* **The problem**
Using the material below, print a verbatim copy of every line from the one containing "699x457 pixels. How" through the one containing "Task: Enable CGI Access", inclusive, and omit the pictures.

======== Data provided

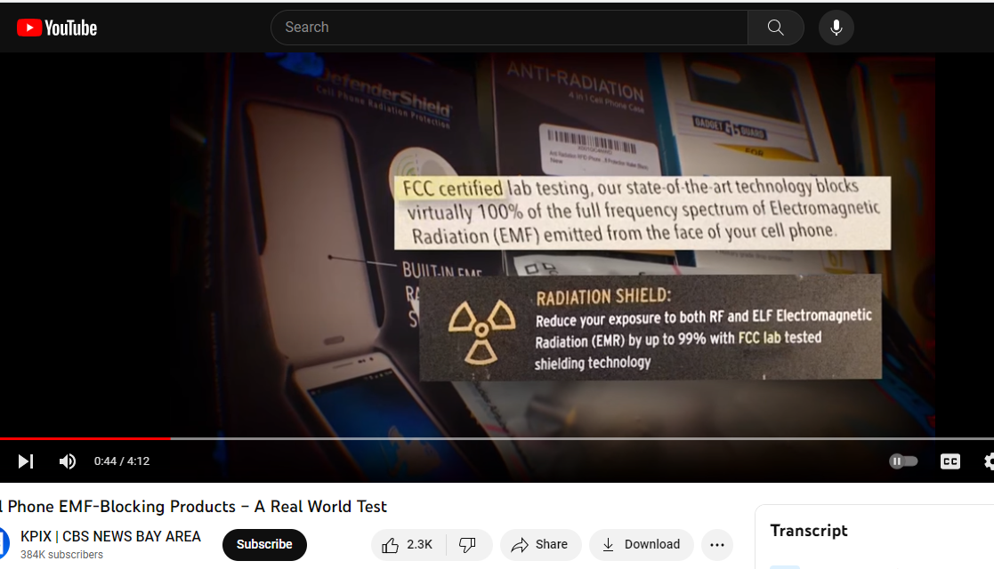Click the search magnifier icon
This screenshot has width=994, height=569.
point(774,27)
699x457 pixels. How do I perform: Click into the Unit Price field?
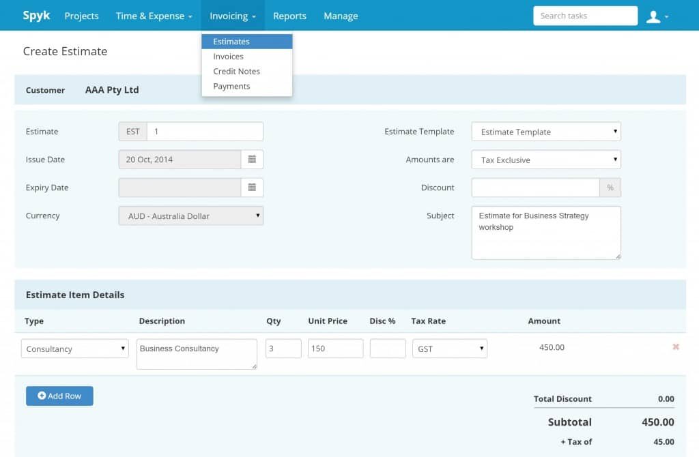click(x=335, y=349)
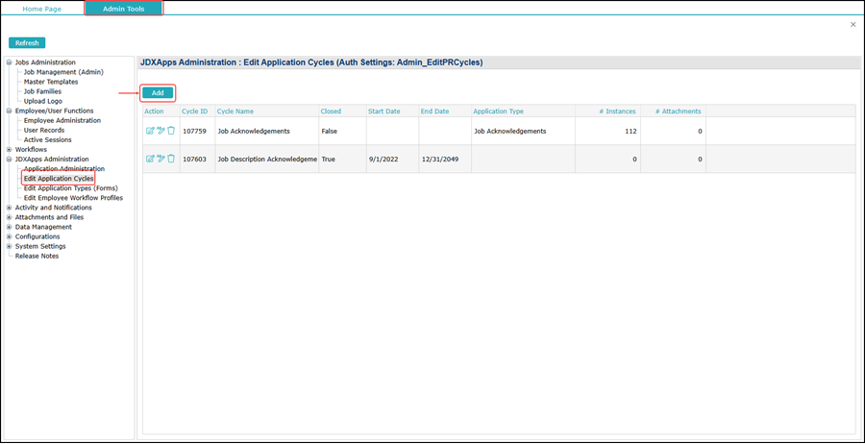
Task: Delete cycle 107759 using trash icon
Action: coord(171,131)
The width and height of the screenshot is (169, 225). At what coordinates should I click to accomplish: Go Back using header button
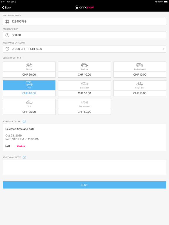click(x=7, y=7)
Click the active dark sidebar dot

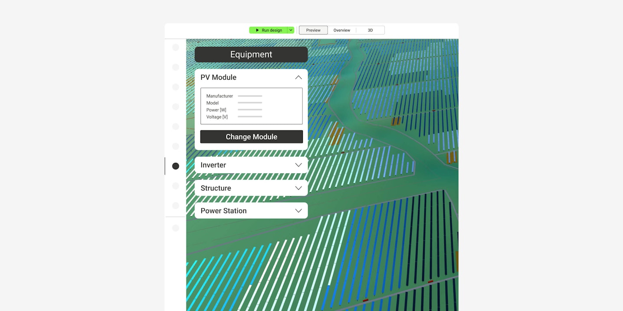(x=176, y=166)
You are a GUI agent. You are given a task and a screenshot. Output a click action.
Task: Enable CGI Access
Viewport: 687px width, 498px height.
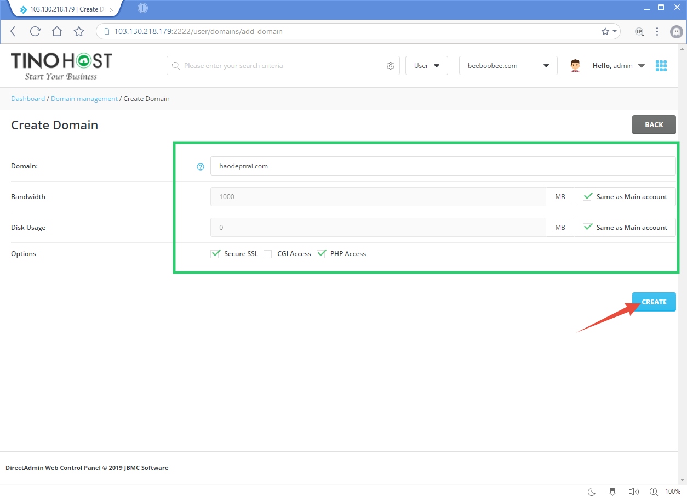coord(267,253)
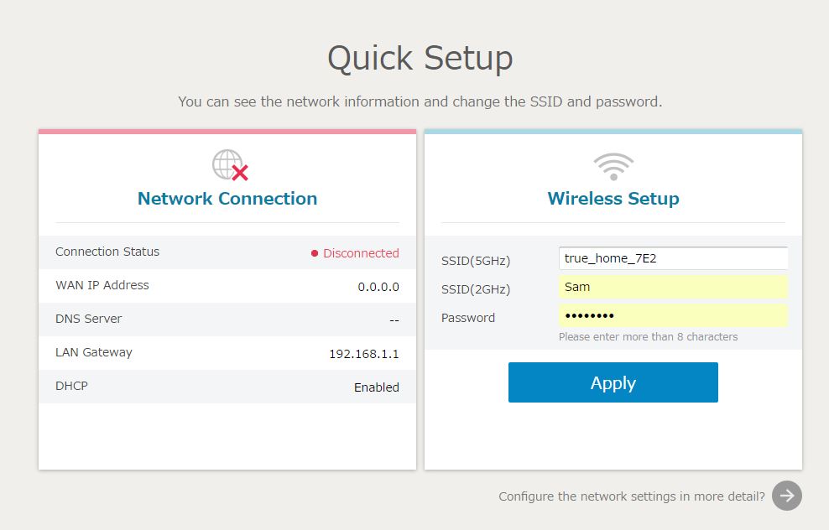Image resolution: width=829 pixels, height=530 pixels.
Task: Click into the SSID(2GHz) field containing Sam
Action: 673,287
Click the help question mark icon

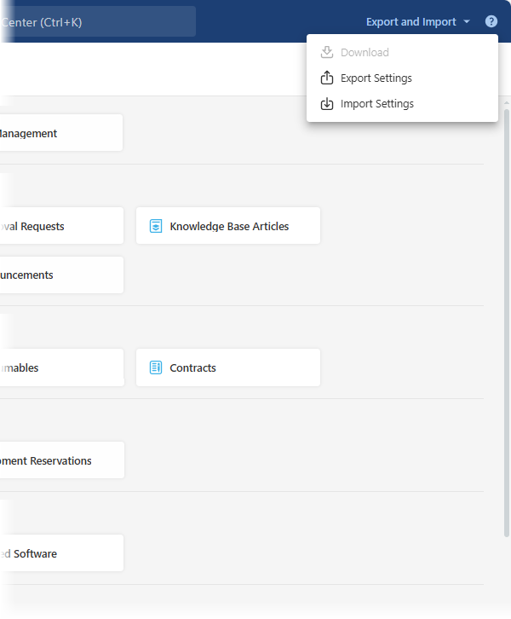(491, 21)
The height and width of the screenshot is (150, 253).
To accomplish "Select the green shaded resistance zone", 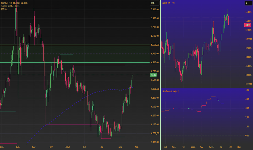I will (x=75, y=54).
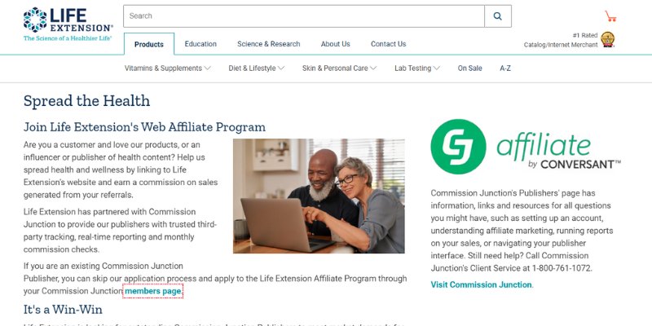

================

* **Answer to the problem**
699x457 pixels. How do I perform: Click into the Unit Price field?
click(x=335, y=349)
Task: Delete cycle 107759 using trash icon
Action: coord(171,131)
The width and height of the screenshot is (169, 225). At what coordinates should I click to accomplish: Go Back using header button
click(x=7, y=7)
Click the active dark sidebar dot

(x=176, y=166)
You are a GUI agent. You are given a task and a screenshot. Output a click action.
Task: Enable CGI Access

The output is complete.